The Experience and Management of Childhood Epilepsy within the Family
Author: Webster, Michelle L, Michelle.Webster@rhul.ac.uk
Department: School of Law
University: Royal Holloway, University of London, United Kingdom
Supervisor: Professor Jonathan Gabe
Year of completion: 2016
Language of dissertation: English
, Chronic Illness
Areas of Research:
, Family Research
Epilepsy is the most common chronic neurological condition in the UK; however, there is little research detailing children’s experiences of living with epilepsy. More generally, only a small amount of research has explored siblings’ experiences of having a brother or sister with a chronic condition. Additionally, despite increasing use of the ketogenic diet (a treatment for drug‐resistant childhood epilepsy), it has not previously been researched from a sociological perspective.

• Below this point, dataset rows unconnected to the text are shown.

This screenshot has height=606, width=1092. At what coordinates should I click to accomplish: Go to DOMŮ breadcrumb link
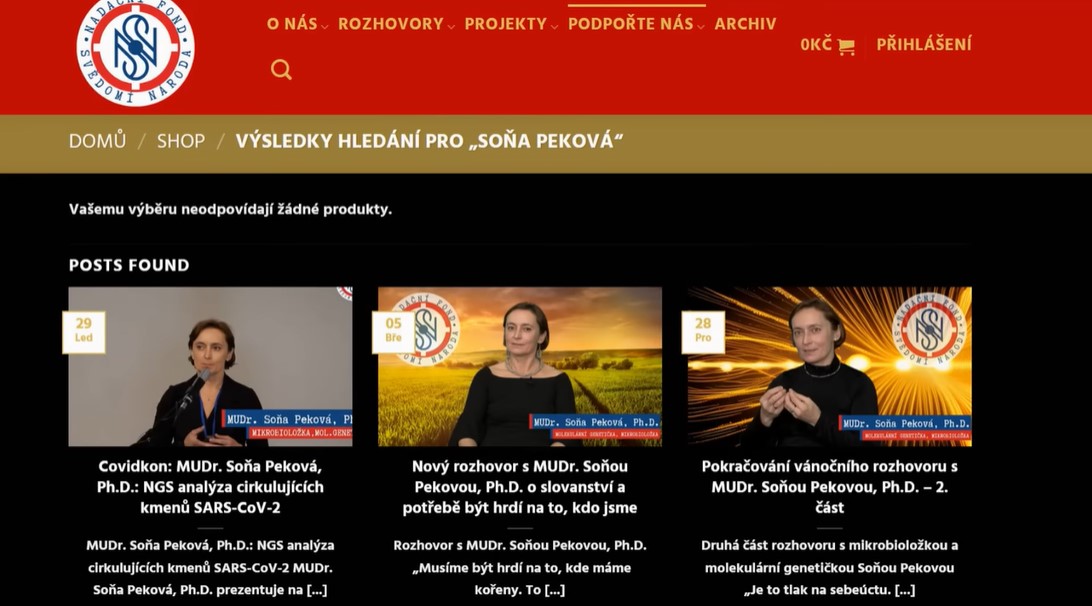[98, 141]
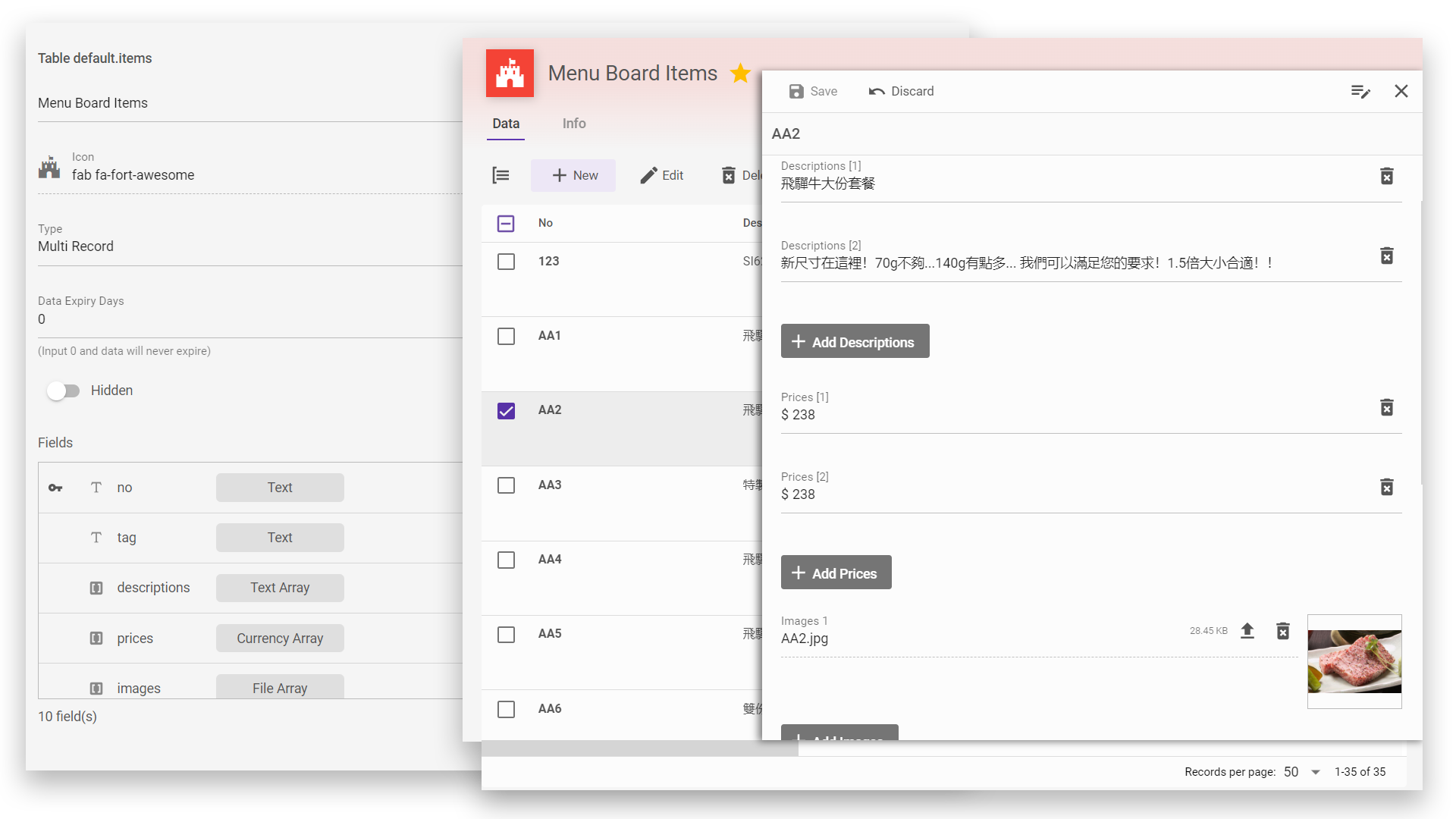Delete AA2.jpg image with trash icon
The height and width of the screenshot is (819, 1456).
click(1282, 631)
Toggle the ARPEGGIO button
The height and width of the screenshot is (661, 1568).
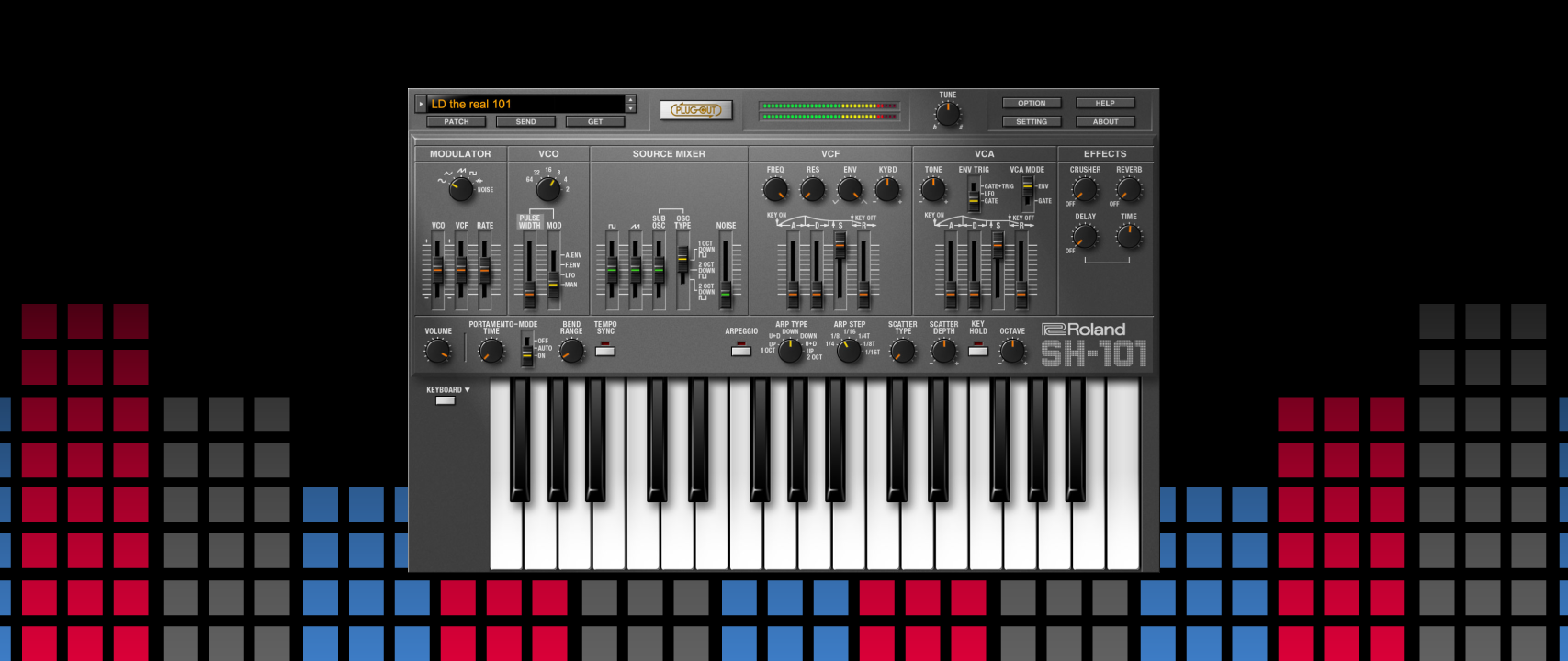click(740, 351)
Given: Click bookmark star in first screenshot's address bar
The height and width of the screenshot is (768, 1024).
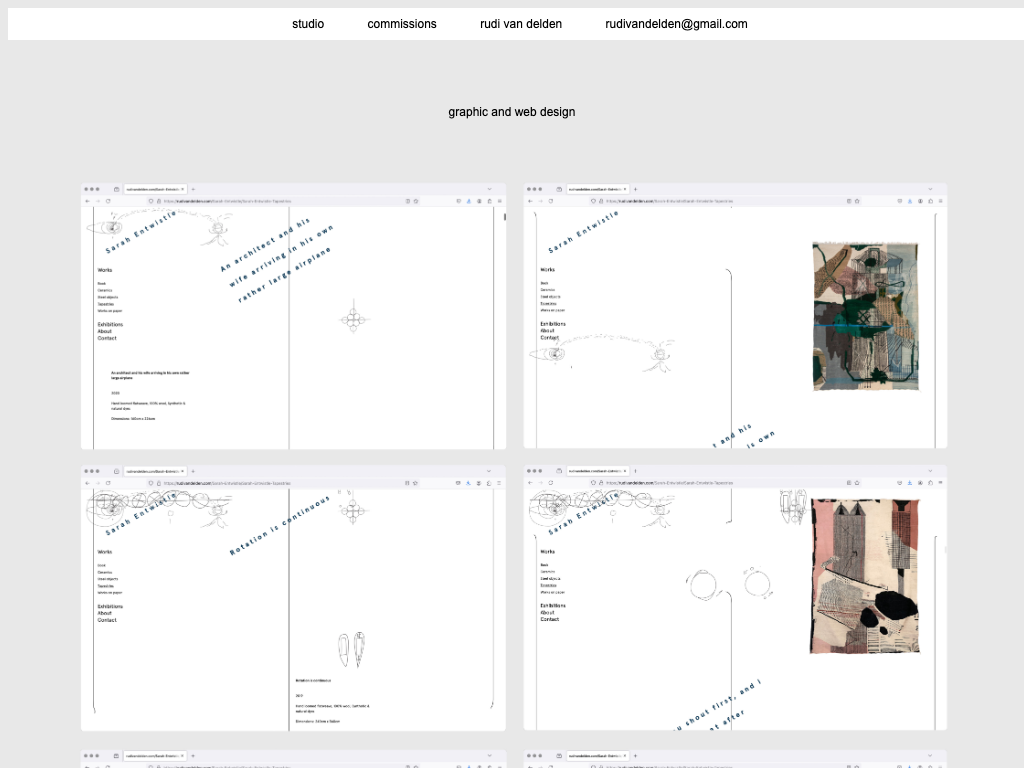Looking at the screenshot, I should coord(417,201).

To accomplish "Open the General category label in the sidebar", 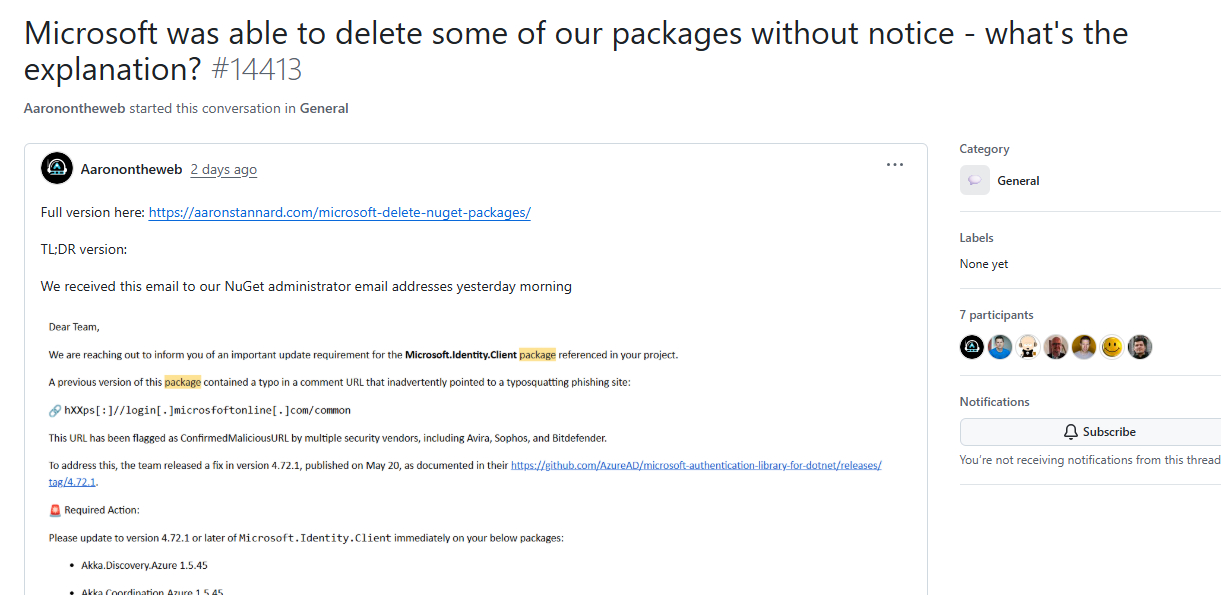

The findings presented within this thesis are based on data collected from 24 families that had a child with epilepsy aged 3‐13 years, who were being treated with either antiepileptic drugs or a combination of drug and dietary treatment. Data collection comprised 14 group interviews, 23 in‐depth interviews with parents and autodriven photo-elicitation interviews with 10 children with epilepsy and 10 siblings. The data were collected and analysed using a constructivist grounded theory approach.
The findings are framed by the concepts of uncertainty, risk and family practices. Indeed, experiences of uncertainty were common among family members and they responded to uncertainty by living in the present, reducing uncertainty, hoping and waiting. Children and parents viewed medications differently, and the meanings attached to foodstuffs were often altered due to implementing dietary treatment. Parents prioritised minimising what they perceived to be physical risks to the child, whereas the children were most concerned about reducing the risk of being stigmatised. Additionally, changes to family practices affected family relationships and it was found that siblings contributed to care work within the family by taking on three caring roles – the alert assistant, substitute parent and parenting assistant roles. Overall, the findings presented within this thesis contribute to the sociology of health and illness and the sociology of childhood by providing a detailed insight into the experience of daily life in families with a child with epilepsy.